Sturgeon’s measured tone, explaining the terms in which we could relax lockdown, was well received. It seemed honest, open and transparent, which is what we need from our leaders in these times.

She did something else that was significant. She admitted feeling overwhelmed by the magnitude of leading the country through the coronavirus crisis, and having an occasional “meltdown” at home. This was really useful – to admit weakness and emotional fragility was to give permission for people to witness their own sadness, grief and anger. Have a greet, it’s OK, it’s understandable.

Chris Creegan, the chair of mental health charity SAMH, wrote: “One of the legacies of this crisis must be a greater appreciation of the importance of empathy and emotional intelligence to leadership at the highest level.”

To which you can only add the need for emotional intelligence and empathy to be part of the new normal, and straying from the orthodoxy of instrumental reason and IQ as measurements of success and value.

There is bound to be a consequence in mental health, a legacy we only have a glimpse of, from this time and we would do well to start now to learn not just “coping techniques”, but new ways of being. With whole industries ravaged and gone forever, there is unlikely to be a return to the sort of jobs and careers many had completely immersed themselves in.
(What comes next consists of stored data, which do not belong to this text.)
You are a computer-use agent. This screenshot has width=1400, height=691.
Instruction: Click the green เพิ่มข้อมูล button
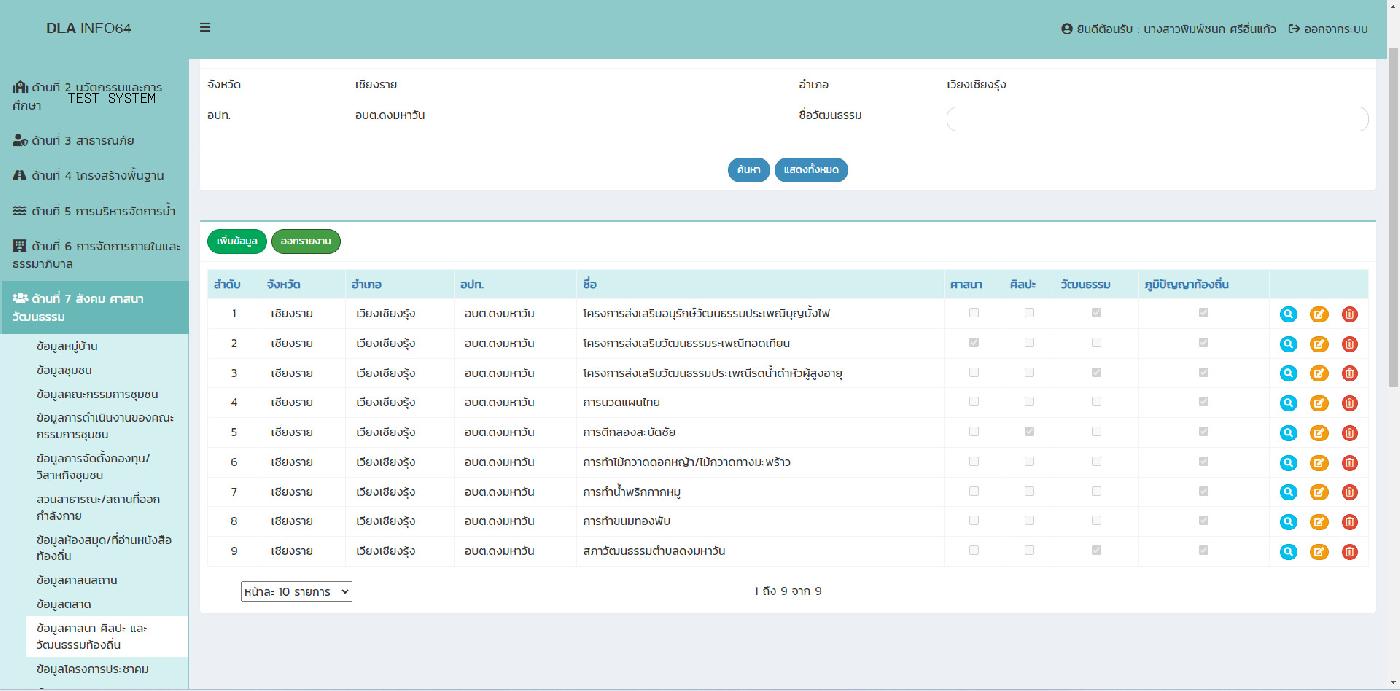(236, 241)
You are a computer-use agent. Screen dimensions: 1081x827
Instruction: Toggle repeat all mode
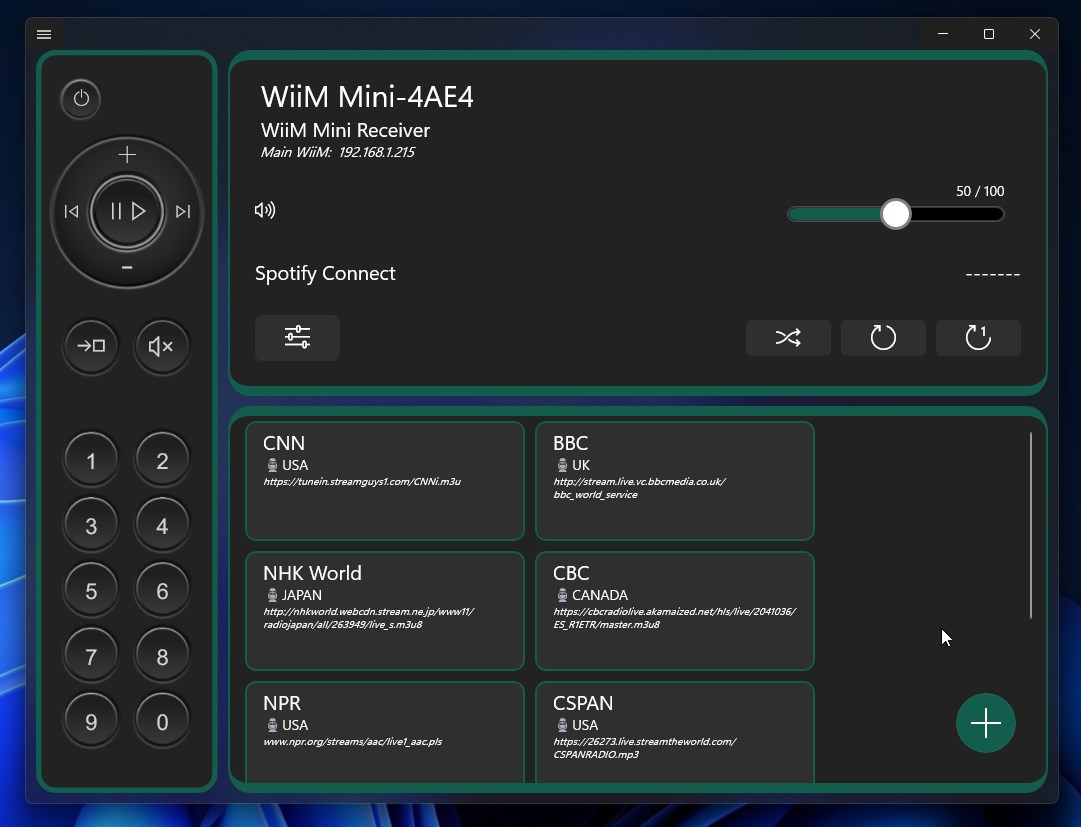coord(883,338)
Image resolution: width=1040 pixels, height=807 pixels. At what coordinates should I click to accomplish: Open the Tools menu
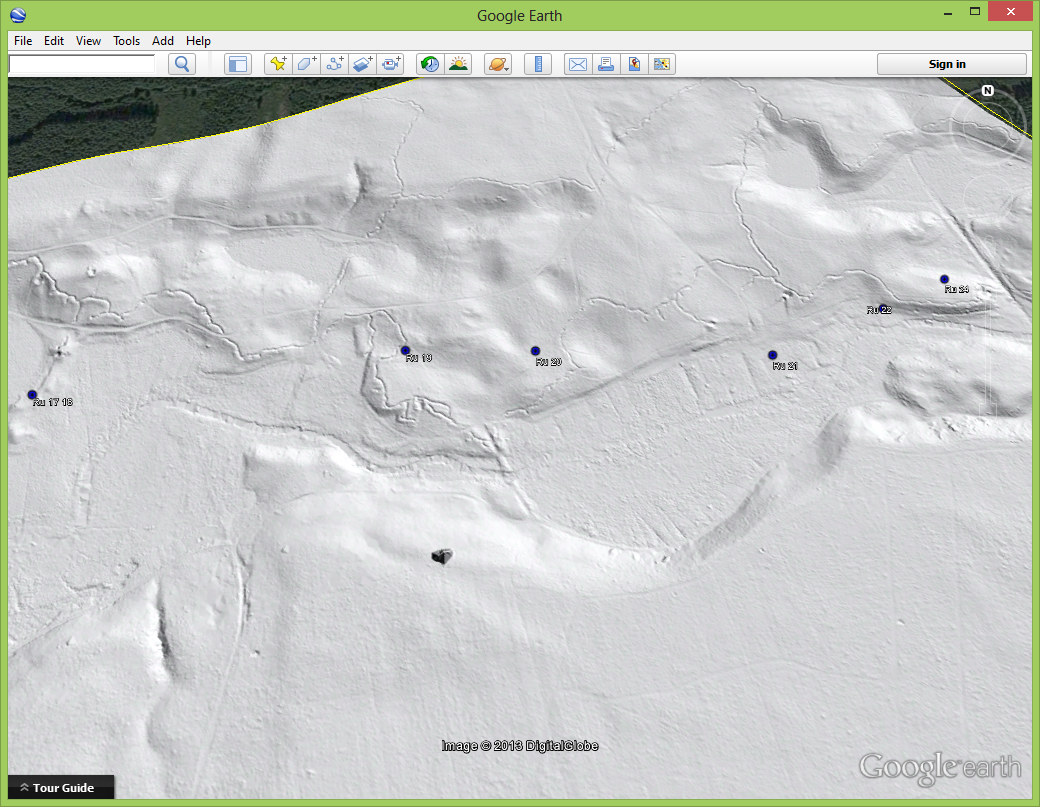click(126, 41)
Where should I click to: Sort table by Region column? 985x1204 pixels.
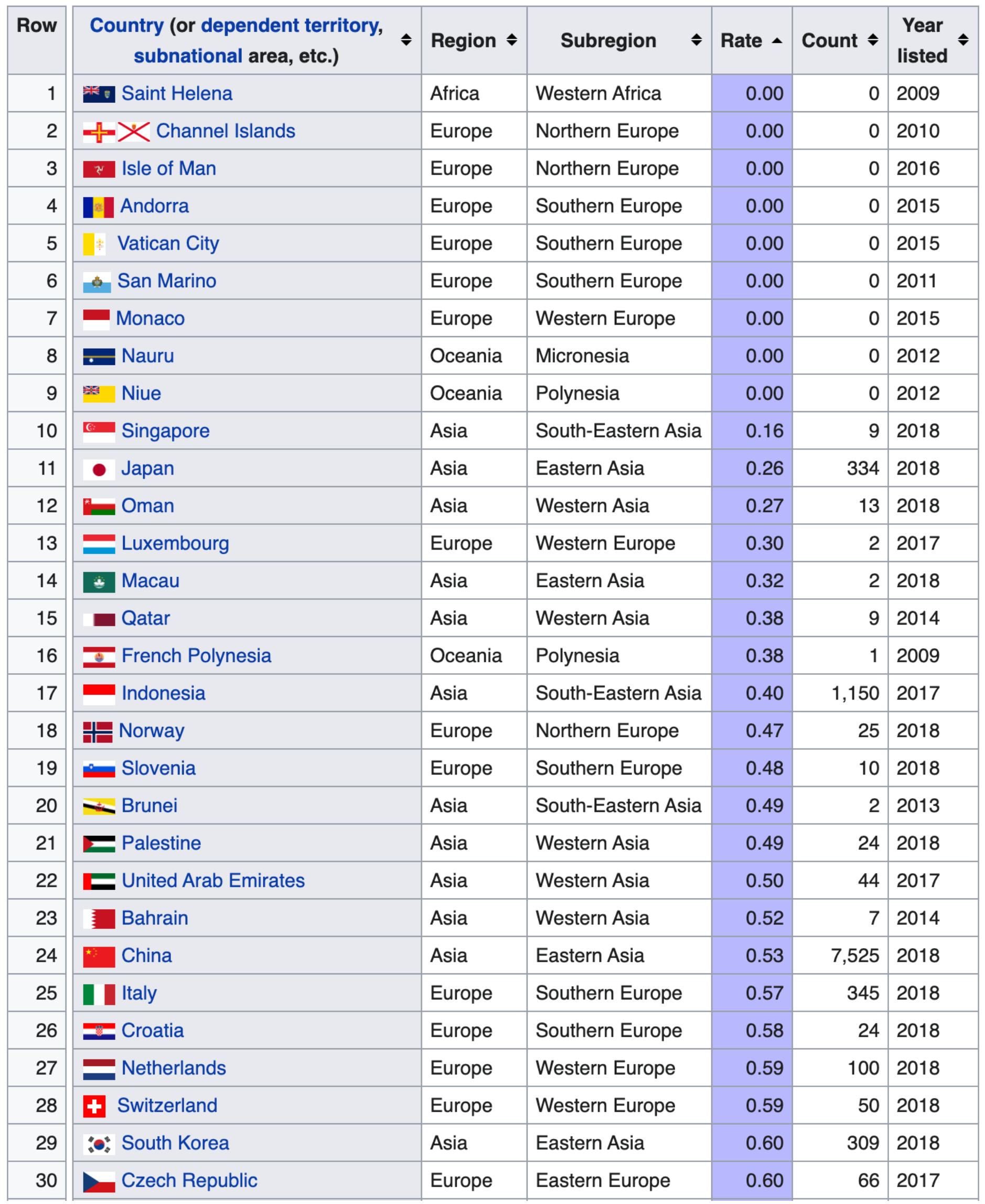(x=512, y=40)
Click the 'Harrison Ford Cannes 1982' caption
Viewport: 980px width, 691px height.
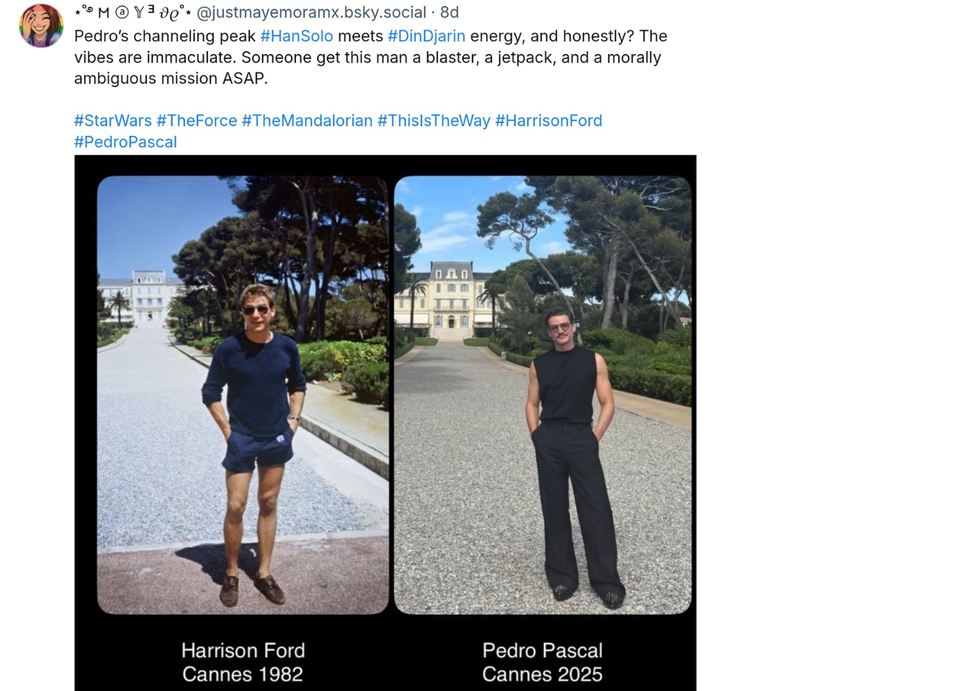tap(243, 662)

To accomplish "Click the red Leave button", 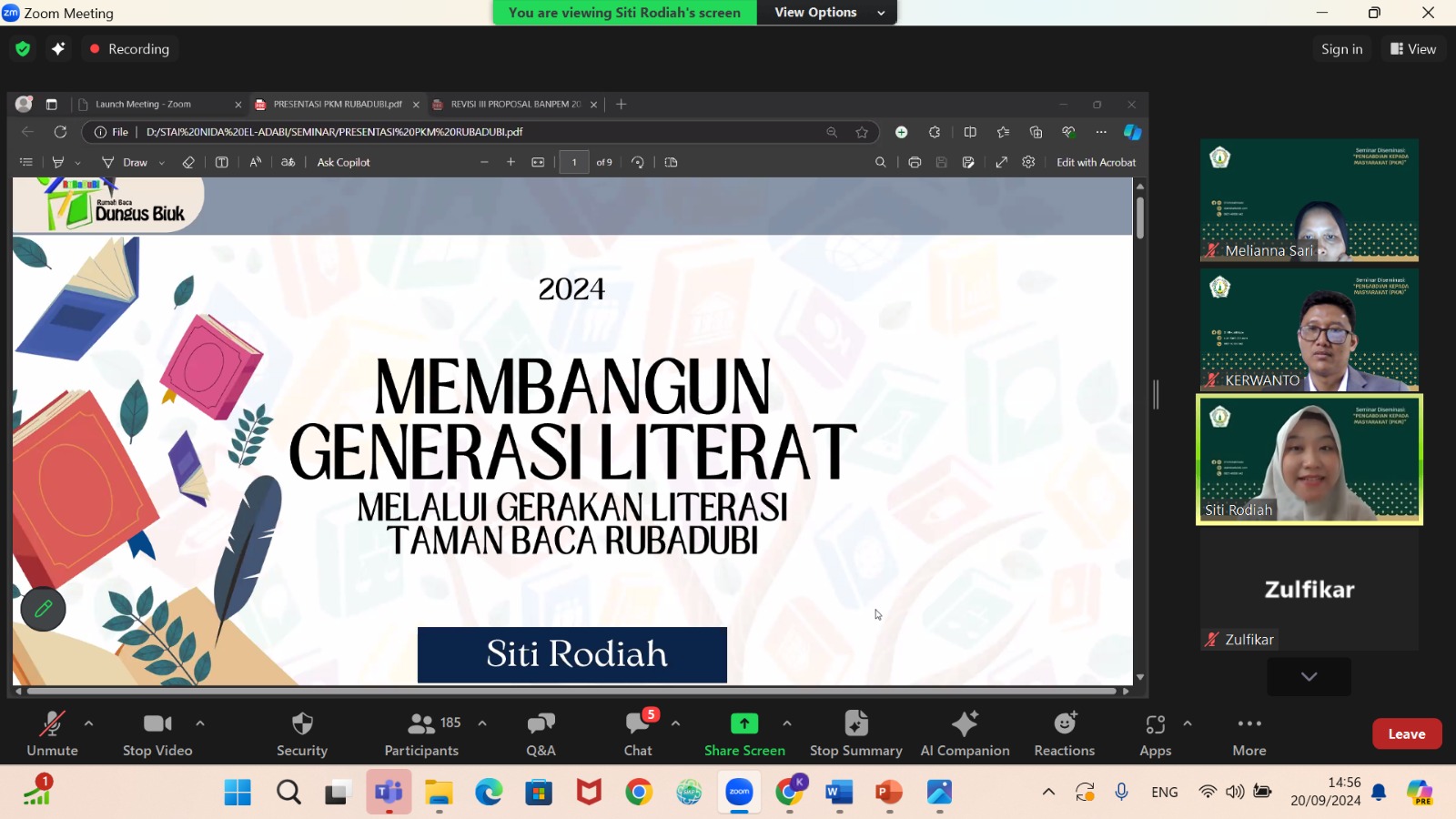I will [x=1406, y=733].
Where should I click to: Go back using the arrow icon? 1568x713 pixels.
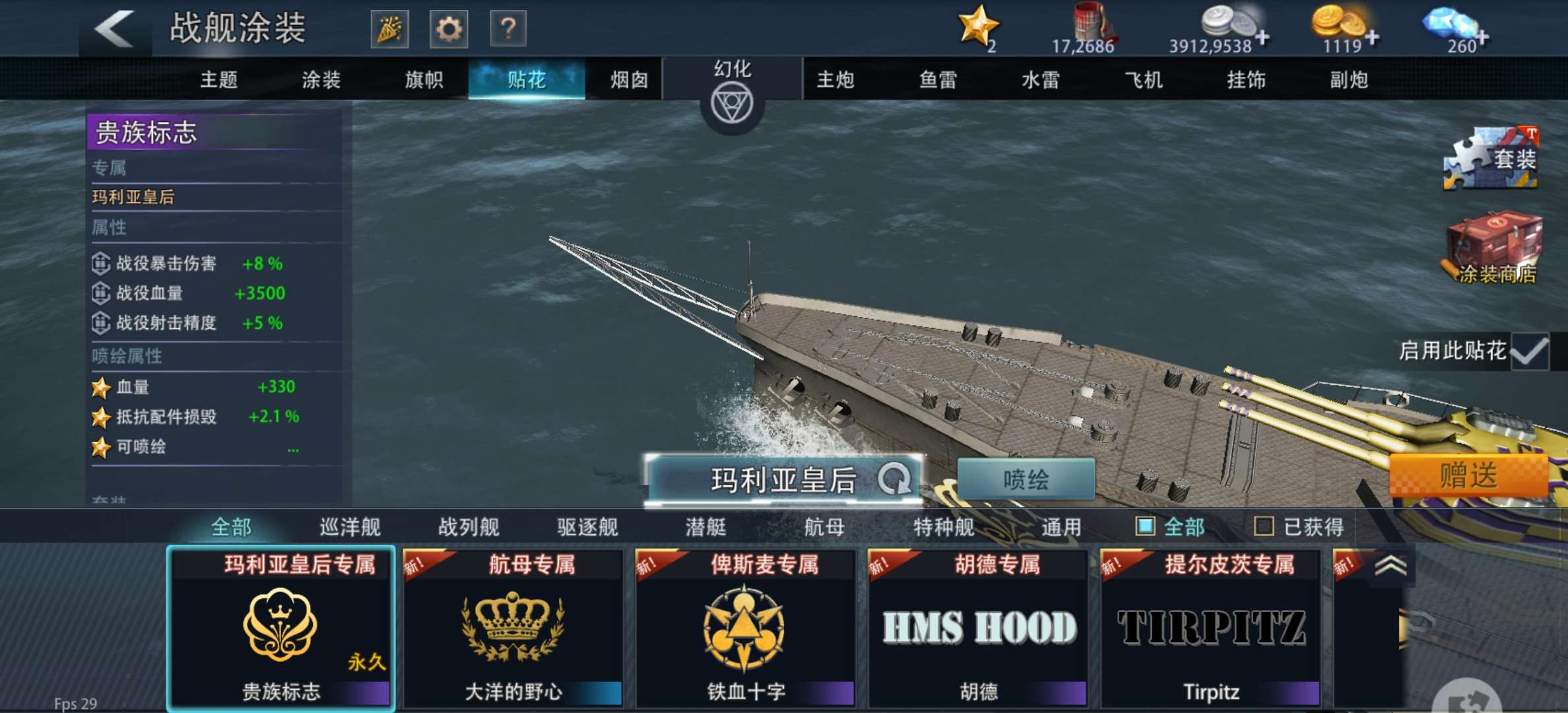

Many people found meaning in their work, and with this gone, people will need to find new ways of understanding their worth. This is likely to hit many men harder, men who, for understandable reasons, found not just meaning but status in their work. All of that may be gone as we rebuild a world with with less hierarchy, fewer bullshit jobs, less meaningless travel and less mindless consumption.

Learning to “be” not “do”, resisting the urge to instant “action”, will be difficult for many of us drawn to and taught this as a default response.

A new set of criteria will need to be established for whether industries or businesses are salvaged or repaired: is this socially useful; future-focused; culturally important; and able to be “produced” with zero carbon impact?

These should be the starting points for discussion.

But they’re not.

Last week the UK Government bailed out EasyJet for £600 million. The company is now offering flights for 99p for next Easter.

This is the definition of an insane economics that has learned nothing.

This “rush to return” is compulsive but deeply damaging and must be resisted.

As Sean Bradley of Citizen last week wrote, paraphrasing Jean-Paul Sartre: “We are all ‘half accomplices’, demanding radical change while at the same time clinging to what we have become accustomed to.”

We need to resist the urge to be “half accomplices”; we need to resist the return to the 99p flights and we need to relinquish some of the lifestyle we had adopted and become dumb with.

A world in which a flight is 99p is not normal. That’s a lie and a myth and if we haven’t figured that out whilst cocooned in our lockdown we’re in big trouble.

Sonya Renee Taylor, author of The Body Is Not An Apology, writes: “We will not go back to normal. Normal never was. Our pre-corona existence was not normal other than we normalised greed, inequity, exhaustion, depletion, extraction, disconnection, confusion, rage, hoarding, hate and lack. We should not long to return. We are being given the opportunity to stitch a new garment. One that fits all of humanity and nature.”

Our challenge, in lockdown and beyond, is to resist not just the return to the pre-Covid system, but to inhabit a new way of being, one that is less frantic, less obsessive and cut away from the cycle of production and consumption. This is a rupture from the binaries of left and right where the communist sphere deified production and the capitalist sphere deified consumption.

If previous generations faced the harrowing experience of war, we are experiencing the trauma of pandemic and the new cultures it is throwing up. The challenge for later will be to challenge inevitability, cultivate outrage and imagine different futures.

But it will also be to re-orientate towards doing less. Our task in the very short term is to do nothing.

The attributes of the old economy, predicated on endless growth and ceaseless consumption, will look very different from the ones needed for our new economy. If stoicism avarice and narcissism were valuable traits in the pre-Covid world, they may be useless in the post-Covid one. If sharp elbows and machismo were essential in the old world, broad shoulders and warm hearts may be needed in the new one. In short it’s not just the world we need to change, it’s our very selves.